- _DOCUMENT TEXT_:
>>>
The priming stimulus was presented for 167 ms, 500 ms after a beep (Figure 1). After terminating the priming stimulus, the directionally ambiguous test stimulus was presented. The participants were asked to judge the perceived direction of the test stimulus by pressing the appropriate arrow key. After a response, a blank field was presented for 1 s during the intertrial interval to reduce any effects from the previous trial. The participants were instructed to continuously view the fixation point throughout the trial. The participants' fixation was checked with an eye-tracking device during each trial. 

The direction judgment was conducted at an overlap time of 0.0 ms and at an overlap time of 8.3–83.3 ms during the separate sessions. For the overlap time of 0.0 ms, each session consisted of 32 trials: 16 trials for each of the two priming stimulus directions which were presented randomly. Each participant completed a session at each of the nine luminances. For the overlap time of 8.3–83.3 ms, each session consisted of 96 trials: eight trials for each of the six overlap times for the two directions of the priming stimulus. Each participant completed two sessions at each of the nine luminances. The participants underwent at least 20 practice trials at each light level prior to data acquisition. 

Figure 4 shows the individual and averaged contrast thresholds for the direction discrimination of the moving sine-wave grating for the four participants at two eccentricities. The percentage-contrast threshold was plotted as a function of the photopic retinal illuminance. As shown in Figure 4, the contrast thresholds depended on both the retinal illuminance and the eccentricity. The contrast threshold increased as the retinal illuminance decreased. At high light levels, the contrast thresholds at the center (0° eccentricity) were lower than those at the periphery (10° eccentricity), whereas this tendency was reversed at low light levels. This result agrees with previous studies demonstrating that the motion sensitivity is higher at the periphery compared to the center under scotopic vision (e.g., Hess et al., 1990). The transition of the contrast threshold between the center and peripheral fields was observed at 0.81 log phot Td under mesopic vision using averaged data. Similar results were observed for all four participants. 

These interpretations were supported by statistical analyses. We conducted a within-participant, two-way analysis of variance (ANOVA) for the data. The generalized η²_G, which is suggested for analysis of within-participant designs (Bakeman, 2005; Olejnik & Algina, 2003), was used to estimate the effect size and interpreted according to Cohen's recommendation of 0.02 for a small effect, 0.13 for a medium effect, and 0.26 for a large effect (Cohen, 1988). The main effects of the retinal illuminance and eccentricity were significant, F(8, 24) = 113.2, p < 0.0001, η²_G = 0.93 for retinal illuminance; F(1, 3) = 43.19, p < 0.01, η²_G = 0.44 for eccentricity. The interaction between the light level and eccentricity was also significant, F(8, 24) = 9.56, p < 0.0001, η²_G = 0.52. 

In the following experiments, we set the luminance contrast of the gratings to be twice the measured threshold for each participant.
<<<
- _SET TASK 1_: List every source cited in the experiment text.
- _SET TASK 2_: Rewrite the stretch of the experiment text from "The priming stimulus was" through "during each trial.", replacing "priming stimulus" with "cue stimulus".
- _SET TASK 3_: According to the experiment text, why was a blank field presented after each response?

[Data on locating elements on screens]
>>>
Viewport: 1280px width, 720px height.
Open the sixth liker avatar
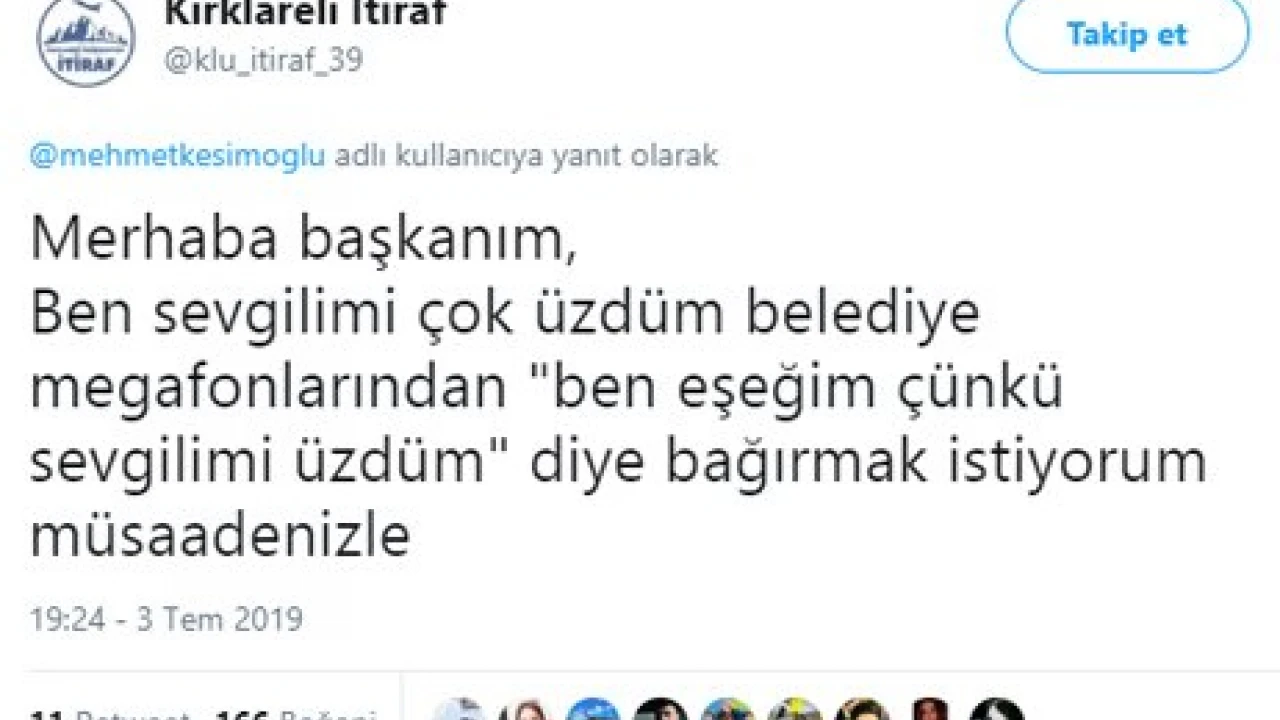[795, 710]
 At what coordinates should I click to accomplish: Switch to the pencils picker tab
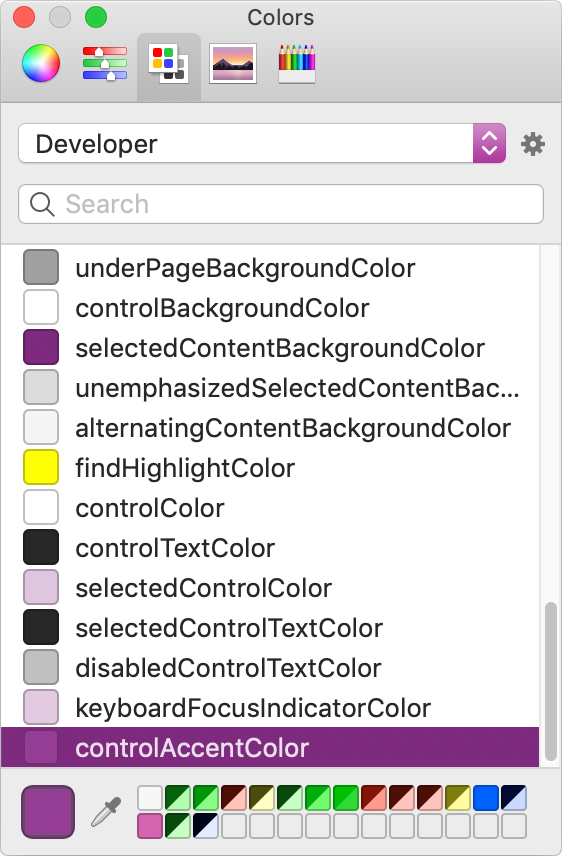[297, 64]
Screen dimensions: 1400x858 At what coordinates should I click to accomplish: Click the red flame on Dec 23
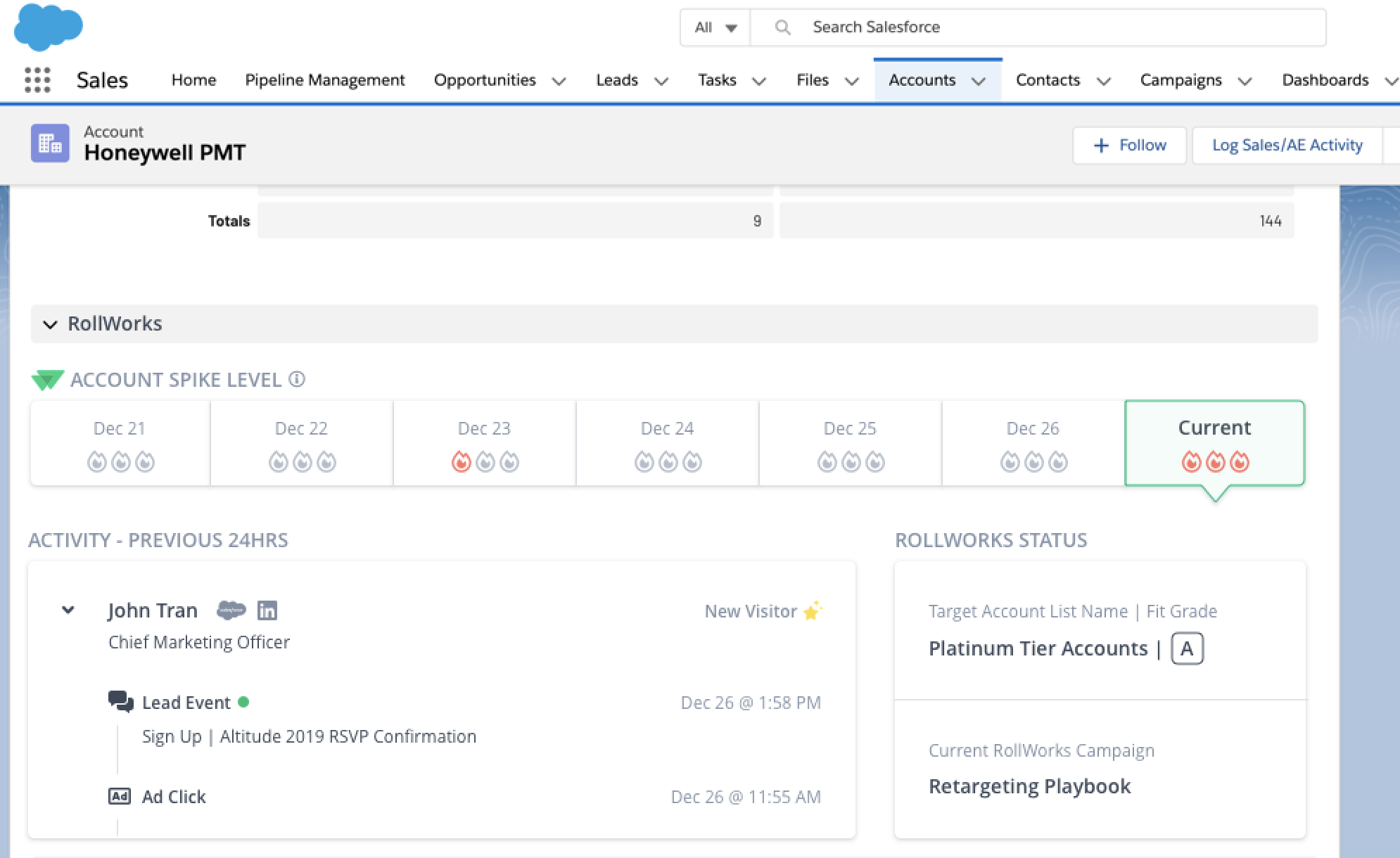(x=461, y=462)
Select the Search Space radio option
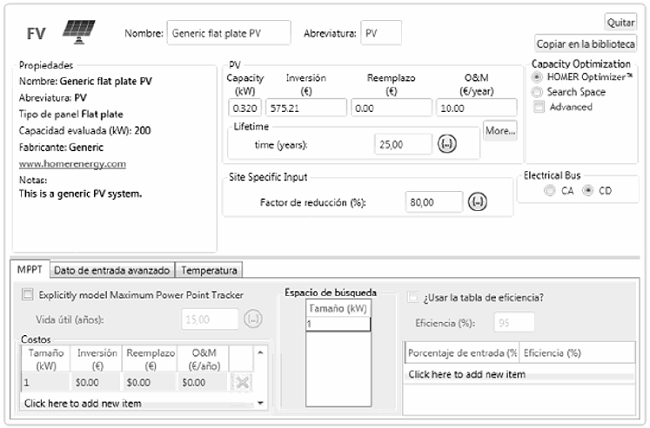This screenshot has width=650, height=428. pyautogui.click(x=538, y=92)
<<<
- _EXPECTED ANSWER 1_: Hess et al., 1990; Bakeman, 2005; Olejnik & Algina, 2003; Cohen, 1988

- _EXPECTED ANSWER 2_:
The cue stimulus was presented for 167 ms, 500 ms after a beep (Figure 1). After terminating the cue stimulus, the directionally ambiguous test stimulus was presented. The participants were asked to judge the perceived direction of the test stimulus by pressing the appropriate arrow key. After a response, a blank field was presented for 1 s during the intertrial interval to reduce any effects from the previous trial. The participants were instructed to continuously view the fixation point throughout the trial. The participants' fixation was checked with an eye-tracking device during each trial.

- _EXPECTED ANSWER 3_: A blank field was shown for 1 s during the intertrial interval to reduce any effects from the previous trial.